Ik studeerde Nederlands aan de Universiteit Leiden, waar toen nog ‘Rijks’ voor stond, en had moderne letterkunde als specialisatie. Dit was dus wellicht een wat opmerkelijk onderwerp voor een scriptie, maar een en ander laat zich vrij simpel verklaren. Hoezeer ik ook hield en houd van ‘spullen’, zogezegd, met name boeken en kleding, ben ik bovenal een mensenmens. De menselijke geest fascineert me dan ook mateloos. Daar komt bij dat ik altijd al een bepaalde connectie heb gevoeld met degenen die – op wat voor manier dan ook – buitenstaanders zijn of als zodanig worden beschouwd. Iets wat, zoals bekend, zeker voor Biesheuvel geldt. Het leek mij dan ook machtig interessant om zijn psychische gesteldheid als uitgangspunt voor mijn scriptie te nemen. Eerlijkheidshalve moet ik bekennen dat mijn onderzoekskeuze ook door enig opportunisme ingegeven was: ik had tijdens mijn studie het bijvak ‘Inleiding in de moderne psychologie’ gevolgd – waarlijk geen sinecure – en door het schrijven van deze scriptie zou de tijdsinvestering die hiermee gemoeid was geweest zich dubbel en dwars terugbetalen, verwachtte ik. En dat bleek ook zo te zijn.

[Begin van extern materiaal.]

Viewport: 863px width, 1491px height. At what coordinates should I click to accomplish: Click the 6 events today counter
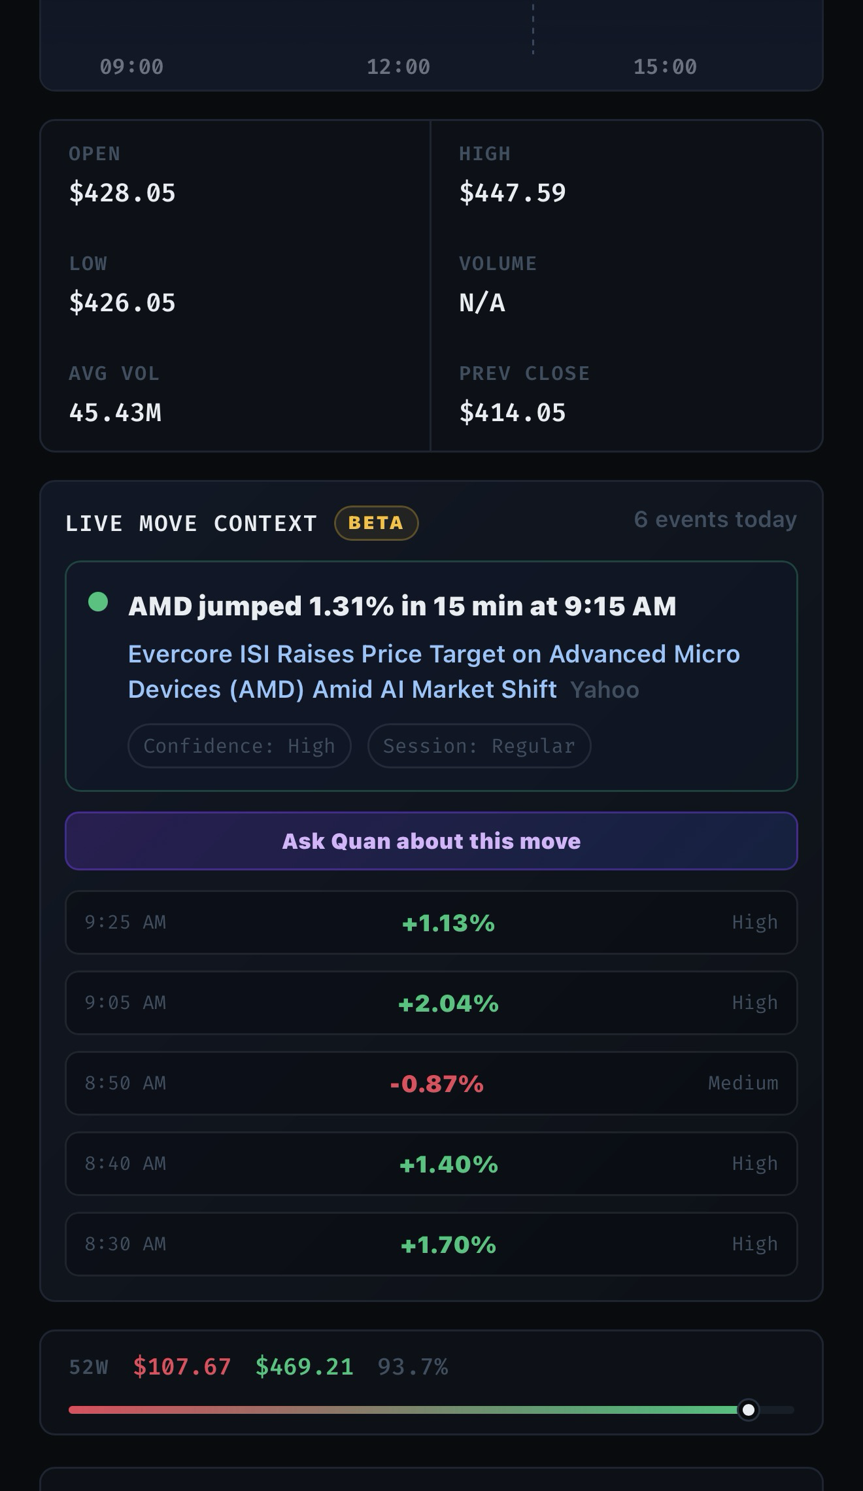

Biesheuvel was een gedroomde casus. Alleen al vanwege de complexiteit – of misschien kan ik beter spreken van ‘gelaagdheid’ – van zijn karakter, gepaard gaand met een opmerkelijke eenvoud. ‘Naïef en wijs, kinderlijk en erudiet, krankzinnig en intellectueel, hoogdravend en nederig, larmoyant en oprecht, wanhopig en hartverwarmend, cynisch en ontroerend,’ zoals de Volkskrant in 1972 over In de Bovenkooi schreef. Stuk voor stuk kwalificaties die ook kunnen worden beschouwd als ‘van toepassing zijnde op de auteur’ die ik als student geregeld in ‘mijn’ straat tegenkwam.  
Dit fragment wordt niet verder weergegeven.